> _Work required_
The listing that follows must be retyped in full, exactly.

*** Opening of Data for review ***

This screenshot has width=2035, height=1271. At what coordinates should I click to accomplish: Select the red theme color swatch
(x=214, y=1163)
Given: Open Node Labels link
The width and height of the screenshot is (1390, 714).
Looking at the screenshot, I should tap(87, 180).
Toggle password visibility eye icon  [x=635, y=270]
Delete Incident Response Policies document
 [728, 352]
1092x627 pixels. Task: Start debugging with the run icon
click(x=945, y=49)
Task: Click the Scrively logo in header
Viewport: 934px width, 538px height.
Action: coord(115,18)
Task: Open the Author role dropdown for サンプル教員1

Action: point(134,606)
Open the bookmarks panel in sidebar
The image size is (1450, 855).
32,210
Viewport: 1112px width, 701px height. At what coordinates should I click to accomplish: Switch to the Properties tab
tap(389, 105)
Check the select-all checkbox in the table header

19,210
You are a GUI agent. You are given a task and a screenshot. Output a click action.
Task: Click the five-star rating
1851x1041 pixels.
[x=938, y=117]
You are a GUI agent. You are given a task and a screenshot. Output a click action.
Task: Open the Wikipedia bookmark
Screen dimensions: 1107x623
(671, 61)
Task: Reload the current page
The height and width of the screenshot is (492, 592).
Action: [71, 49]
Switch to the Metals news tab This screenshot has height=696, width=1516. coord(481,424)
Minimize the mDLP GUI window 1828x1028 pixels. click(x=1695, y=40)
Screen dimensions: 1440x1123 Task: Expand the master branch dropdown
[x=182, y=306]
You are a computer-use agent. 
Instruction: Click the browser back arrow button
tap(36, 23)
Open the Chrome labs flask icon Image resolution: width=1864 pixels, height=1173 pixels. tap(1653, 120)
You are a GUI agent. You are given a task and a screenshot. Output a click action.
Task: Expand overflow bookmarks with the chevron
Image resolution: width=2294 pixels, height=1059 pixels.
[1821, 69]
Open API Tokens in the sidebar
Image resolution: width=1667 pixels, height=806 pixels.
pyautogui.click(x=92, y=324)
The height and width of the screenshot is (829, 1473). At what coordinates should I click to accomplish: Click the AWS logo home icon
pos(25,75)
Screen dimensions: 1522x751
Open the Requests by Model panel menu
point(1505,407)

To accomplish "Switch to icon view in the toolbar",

*** Close of Data for review ***

> _Answer to this exercise_
This screenshot has width=2035, height=1271. At what coordinates should I click to accomplish: Select the red theme color swatch
(x=214, y=1163)
Given: Open Node Labels link
The width and height of the screenshot is (1390, 714).
Looking at the screenshot, I should tap(87, 180).
Toggle password visibility eye icon  [x=635, y=270]
Delete Incident Response Policies document
 [728, 352]
1092x627 pixels. Task: Start debugging with the run icon
click(x=945, y=49)
Task: Click the Scrively logo in header
Viewport: 934px width, 538px height.
Action: coord(115,18)
Task: Open the Author role dropdown for サンプル教員1

Action: point(134,606)
Open the bookmarks panel in sidebar
The image size is (1450, 855).
32,210
Viewport: 1112px width, 701px height. At what coordinates should I click to accomplish: Switch to the Properties tab
tap(389, 105)
Check the select-all checkbox in the table header

19,210
You are a GUI agent. You are given a task and a screenshot. Output a click action.
Task: Click the five-star rating
1851x1041 pixels.
[x=938, y=117]
You are a GUI agent. You are given a task and a screenshot. Output a click action.
Task: Open the Wikipedia bookmark
Screen dimensions: 1107x623
(671, 61)
Task: Reload the current page
The height and width of the screenshot is (492, 592).
Action: [71, 49]
Switch to the Metals news tab This screenshot has height=696, width=1516. coord(481,424)
Minimize the mDLP GUI window 1828x1028 pixels. click(x=1695, y=40)
Screen dimensions: 1440x1123 Task: Expand the master branch dropdown
[x=182, y=306]
You are a computer-use agent. 
Instruction: Click the browser back arrow button
tap(36, 23)
Open the Chrome labs flask icon Image resolution: width=1864 pixels, height=1173 pixels. tap(1653, 120)
You are a GUI agent. You are given a task and a screenshot. Output a click action.
Task: Expand overflow bookmarks with the chevron
Image resolution: width=2294 pixels, height=1059 pixels.
[1821, 69]
Open API Tokens in the sidebar
Image resolution: width=1667 pixels, height=806 pixels.
pyautogui.click(x=92, y=324)
The height and width of the screenshot is (829, 1473). At what coordinates should I click to accomplish: Click the AWS logo home icon
pos(25,75)
Screen dimensions: 1522x751
Open the Requests by Model panel menu
point(1505,407)

To accomplish "Switch to icon view in the toolbar",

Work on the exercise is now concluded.